The male leads in YA are starting to look strikingly similar to me. Some may be princes, some “troubled” youths, and some the boy-next-door, but their personality traits are incredibly similar. Often they are misunderstood or under-appreciated. Typically they see and value the female lead in ways no one else does. They pair strength with sensitivity, showing that they are able to cry over a family member but also able to fix a car or fight for their girl’s honor when necessary. All of them appreciate the beauty of the female lead, but in a romantic, respectful, aesthetic sort of way. You will never catch them looking at a girl’s assets. In short, they are, every one of them, the “perfect boyfriend.”

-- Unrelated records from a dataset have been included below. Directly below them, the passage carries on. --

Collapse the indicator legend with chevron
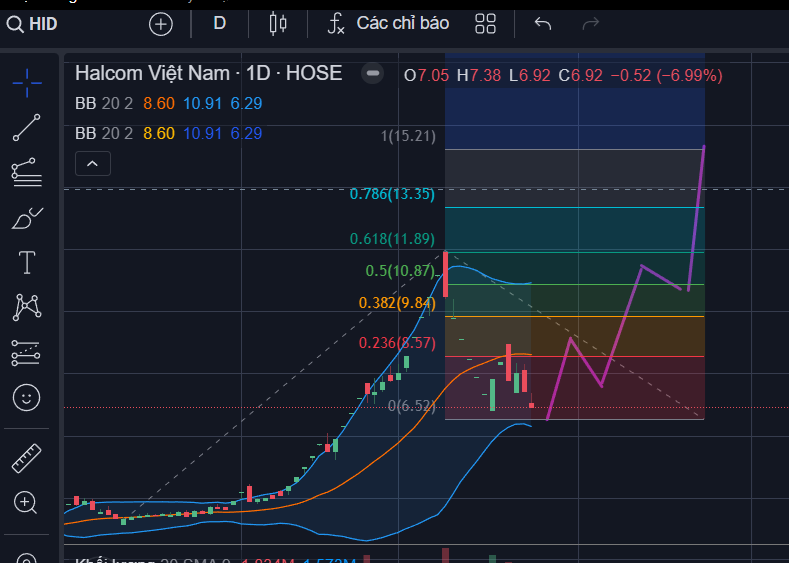This screenshot has width=789, height=563. pyautogui.click(x=92, y=163)
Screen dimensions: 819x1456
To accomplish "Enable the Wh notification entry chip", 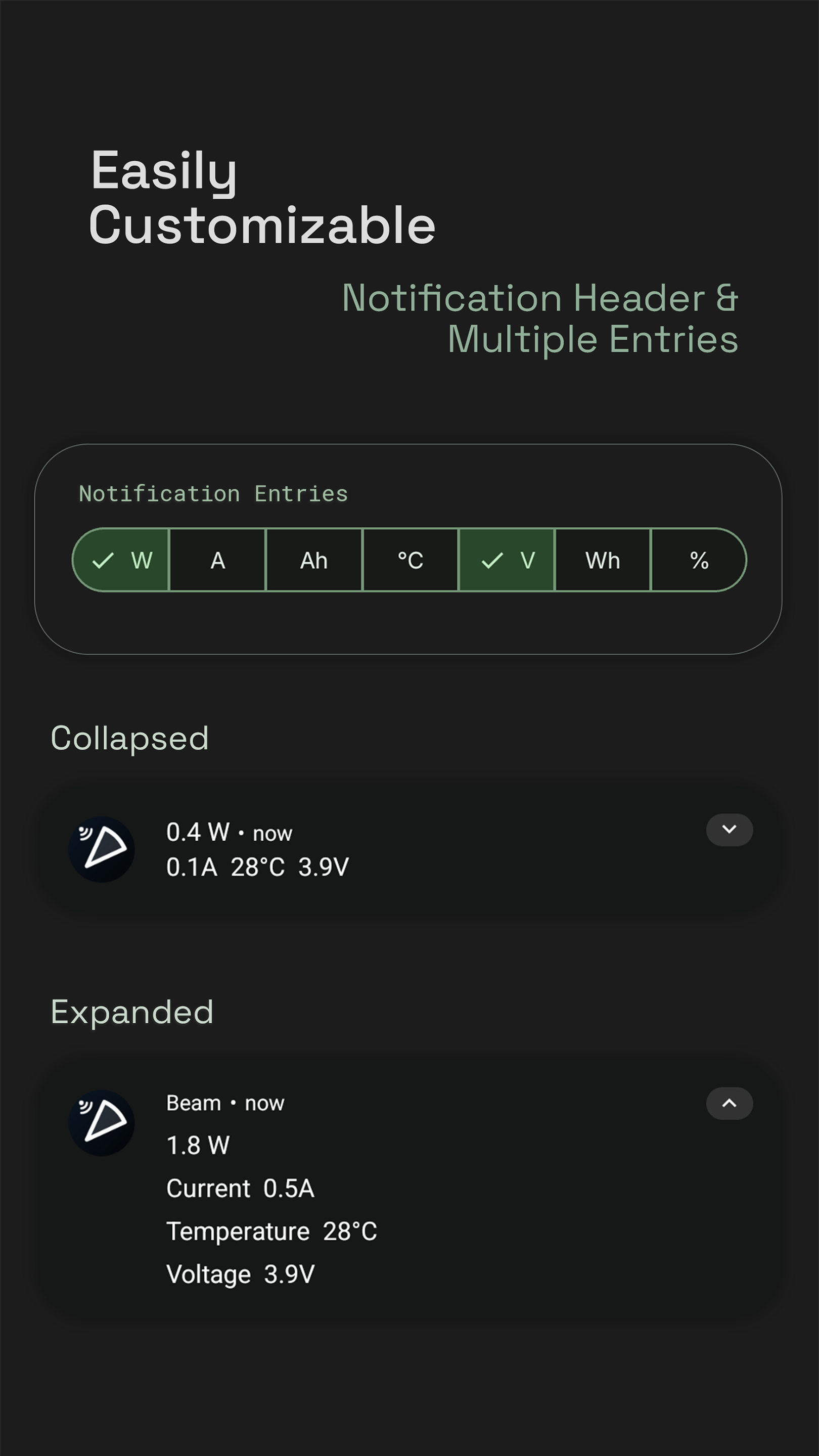I will click(x=603, y=560).
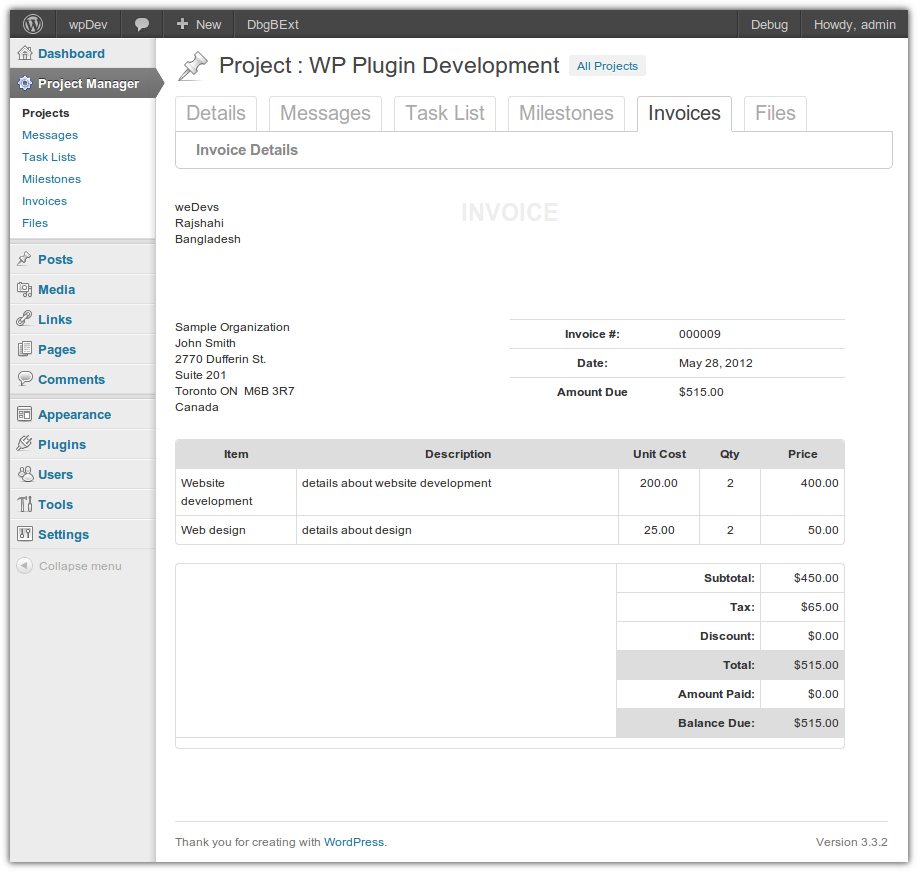Viewport: 920px width, 874px height.
Task: Follow the WordPress link in footer
Action: click(353, 842)
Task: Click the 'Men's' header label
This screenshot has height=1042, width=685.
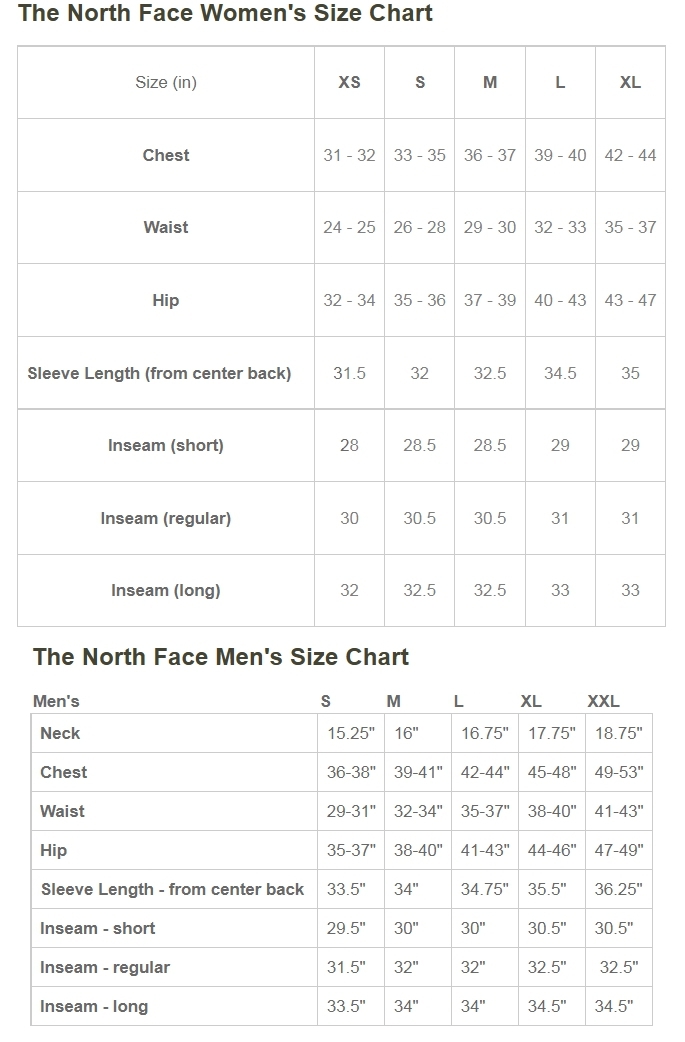Action: [56, 701]
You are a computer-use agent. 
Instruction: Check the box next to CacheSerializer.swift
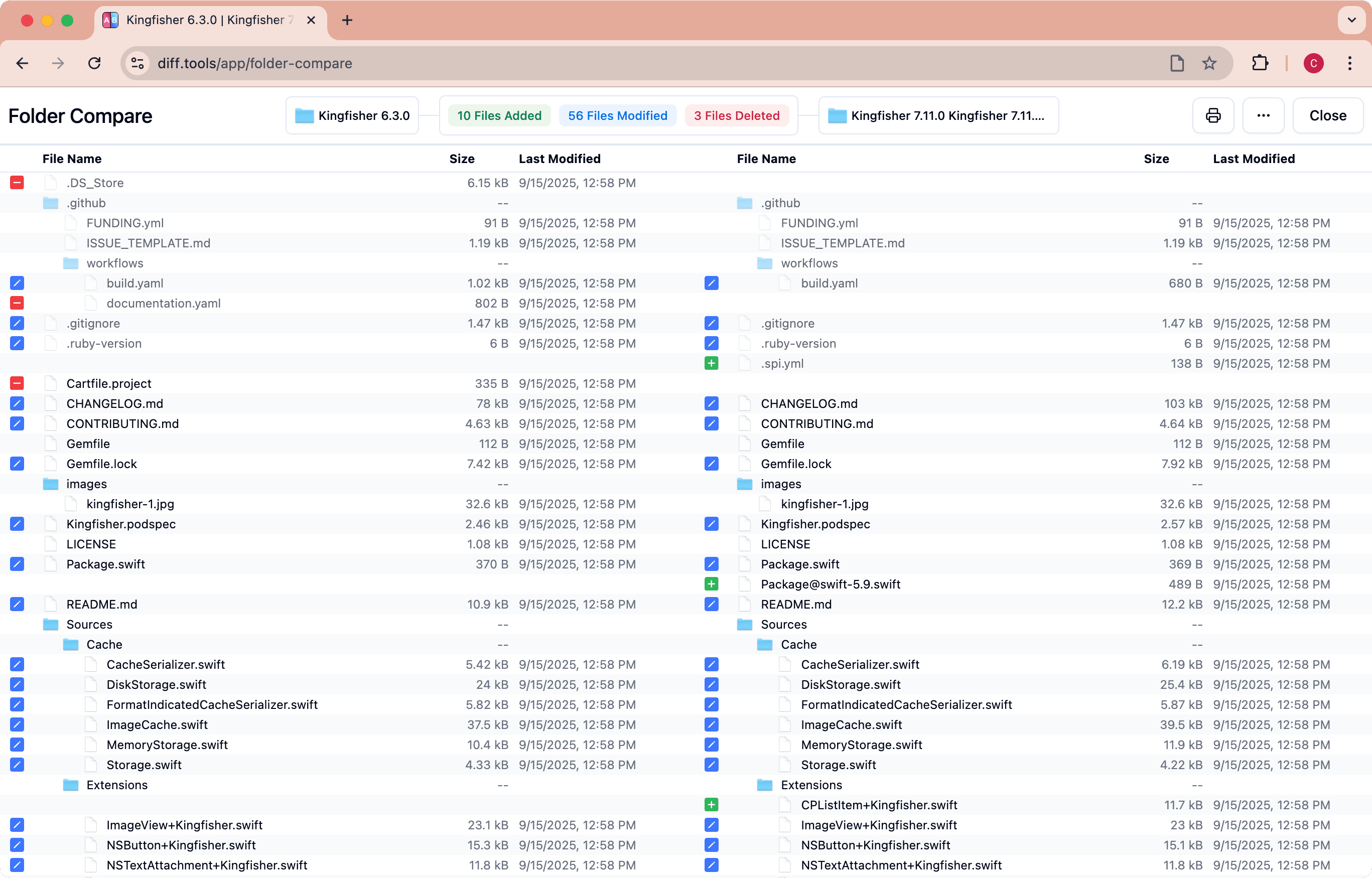coord(17,664)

These depictions of teenage boys are fascinating because they are so obviously a female fantasy rather than attempts at realism. The services asked of YA male heroes often seem close to superpowers. Routinely these teenage boys intuit what a girl is not saying, exhibit endless patience in drawing it out, empathize with her by crafting the perfect response–and then suddenly go hyper-masculine by saving or protecting her with their physical strength or other “manly” skills. This may be the dream–a man who can read minds, who can be both sensitive and strong–but it is a dream that readers should know is just that, a dream.

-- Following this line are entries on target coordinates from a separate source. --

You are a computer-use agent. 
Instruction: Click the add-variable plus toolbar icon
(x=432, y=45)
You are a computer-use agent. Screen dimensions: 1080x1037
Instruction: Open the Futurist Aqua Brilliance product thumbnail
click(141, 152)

Real-life teenage boys are incredibly diverse and not all of them (or none of them?) are going to be the “perfect” boyfriend as depicted in YA books. They are going to struggle to read minds. They are going to struggle to come up with the right words. They may not want to fight anyone. And, yes, most of them have noticed that girls have chests and butts. That does not make them dirty. That makes them human. And they should be allowed to be so. They should not have to feel that they will never measure up to the YA fantasy. They should not have to worry that teenage girls think less of them for being who they are
I would love to see more male authors published in YA and I would love to see them write male protagonists. Rather than a wealth of female fantasies, I want to see characters like Brandon Sanderson’s lead in Steelheart. He notices the female body. He does that because he’s a guy. As a result, he feels real. He’s not trying to impress the ladies by being simultaneously all sensitive and hyper-masculine while also pretending he only ever looks at girls’ faces. He’s just busy being himself. We need more of that, for the sake of male and female readers alike.